Not all traders want to engage in these seasons since they feel there are many unstable human factors at play.

When Is Earnings Season?

Earnings seasons don’t have their dates set in stone. But generally, we have four earnings seasons: January, April, July, and October.

As we have said, they usually start about a couple of weeks after a quarter (Q1) ends and goes on for around six weeks.

  • Q1 earnings season: Quarter finishes on Mar. 31; earnings season starts in mid-April and ends in May.
  • Q2 earnings season: Quarter finishes on Jun. 30; earnings season starts in mid-July and ends in August.
  • Q3 earnings season: Quarter finishes on Sept. 31; earnings season starts in mid-October and ends in November.
  • Q4 earnings season: Quarter finishes on Dec. 31; earnings season starts in mid-January and ends in late February.

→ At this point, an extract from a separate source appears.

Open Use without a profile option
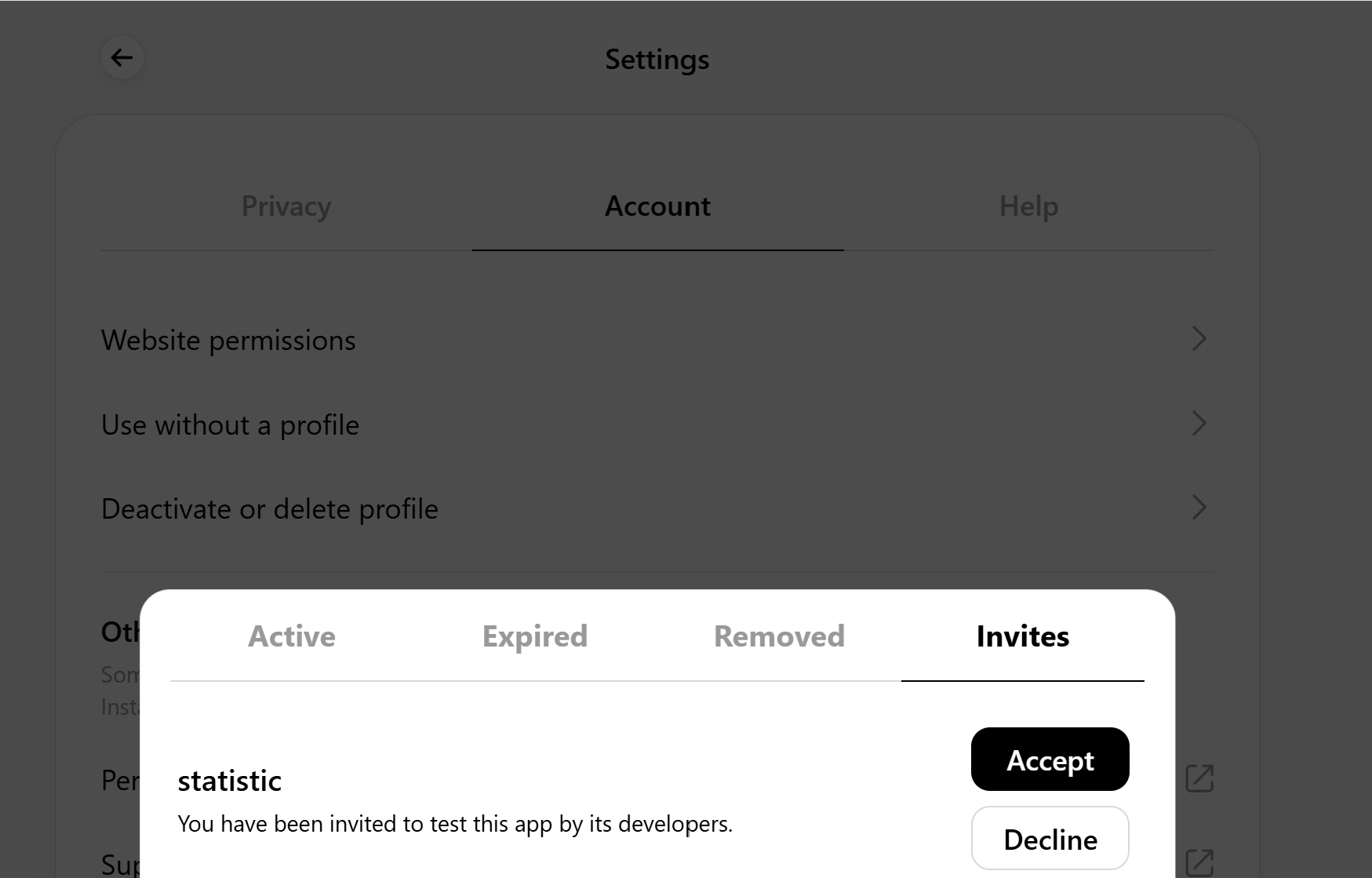657,424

Best 3 Advice for Trading Earnings Season

Watch Out For Price Action

Don’t forget to use data from price action. To remind you, price action is the general arrangement of a stock chart. Following a company’s earnings, we have several common price action patterns:

  • Stocks can break out higher or lower and then further the trend.
  • Stocks can go up and begin a new sharp bearish trend.
  • Shares can break out higher and begin another consolidation period. Stocks can also have a more extended period of instability.

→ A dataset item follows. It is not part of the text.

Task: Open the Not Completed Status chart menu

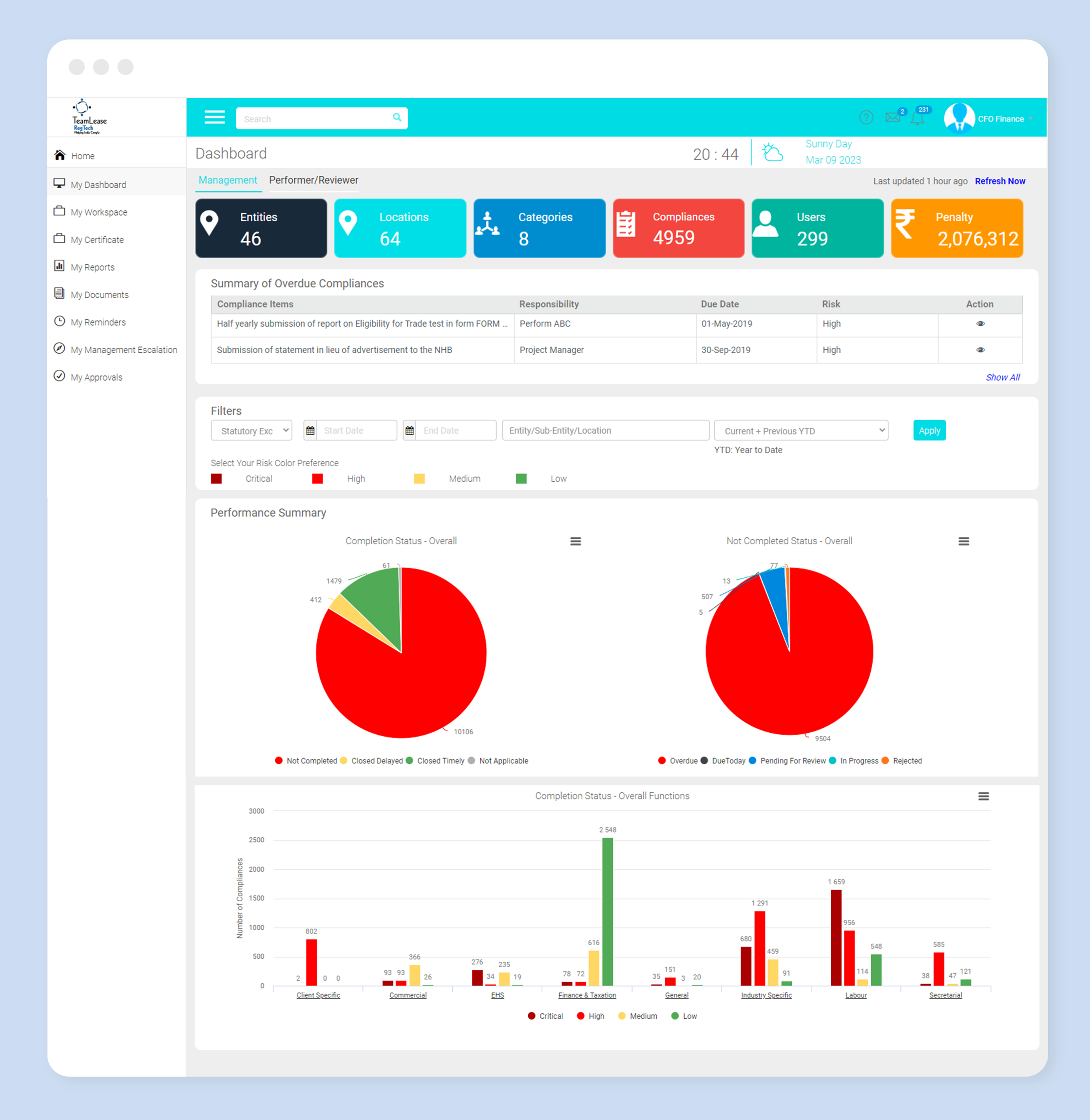Action: click(x=963, y=541)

You want to be able to spot these patterns early on and use them to your advantage.

Make use of the Earnings Calendar

How can you make use of the earnings season if you don’t know when it’s poised to begin? The earnings calendar can assist you in this. It looks like the economic calendar and tells you when a firm will go live and public with its results.

What sets these two calendars apart? The economic calendar tells us the precise time when a firm will publish the results, while an earnings calendar displays the period. This period is either pre-session or after-hours. That makes sense since firms go public with results before a market opening and after its closing.

Speaking of pre-session and after-hours…

Aftermarket vs. Premarket

As we have said, the time when the company publishes its earnings is essential.

So, be aware in advance when the firm will go public with the information, and then, depending on the time, you should know if your broker lets you place trades in extended hours. If that is the case, then price actions occur not long after a firm shows us its quarterly data.

You can make use of those earnings sessions to place trades with the help of the regular session’s scope. Another method is to use pending orders since that can do you good if the stock displays some instability after earnings.


Earnings season offers some craved-for transparency that the stock marketplace often lacks. In these periods, everyone – from small traders to money managers – gets access to the exact scope of financial data simultaneously.

So don’t miss out on these seasons that can help you learn, grow, and – yes – profit!